Hacker News new | ask | show | jobs
by greg7mdp 3428 days ago
This is similar to what Google uses internally. See http://cacm.acm.org/magazines/2016/7/204032-why-google-store...:

"Most developers access Piper through a system called Clients in the Cloud, or CitC, which consists of a cloud-based storage backend and a Linux-only FUSE13 file system. Developers see their workspaces as directories in the file system, including their changes overlaid on top of the full Piper repository. CitC supports code browsing and normal Unix tools with no need to clone or sync state locally. Developers can browse and edit files anywhere across the Piper repository, and only modified files are stored in their workspace. This structure means CitC workspaces typically consume only a small amount of storage (an average workspace has fewer than 10 files) while presenting a seamless view of the entire Piper codebase to the developer."

Data shown:

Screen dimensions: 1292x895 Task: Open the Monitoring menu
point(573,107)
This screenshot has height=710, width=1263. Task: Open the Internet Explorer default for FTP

Direction: Reproduce the entire comment on Google's Clients in the Cloud system word for word, from its header line through the closing quotation mark.

Result for this exercise:
Hacker News new | ask | show | jobs
by greg7mdp 3428 days ago
This is similar to what Google uses internally. See http://cacm.acm.org/magazines/2016/7/204032-why-google-store...:

"Most developers access Piper through a system called Clients in the Cloud, or CitC, which consists of a cloud-based storage backend and a Linux-only FUSE13 file system. Developers see their workspaces as directories in the file system, including their changes overlaid on top of the full Piper repository. CitC supports code browsing and normal Unix tools with no need to clone or sync state locally. Developers can browse and edit files anywhere across the Piper repository, and only modified files are stored in their workspace. This structure means CitC workspaces typically consume only a small amount of storage (an average workspace has fewer than 10 files) while presenting a seamless view of the entire Piper codebase to the developer."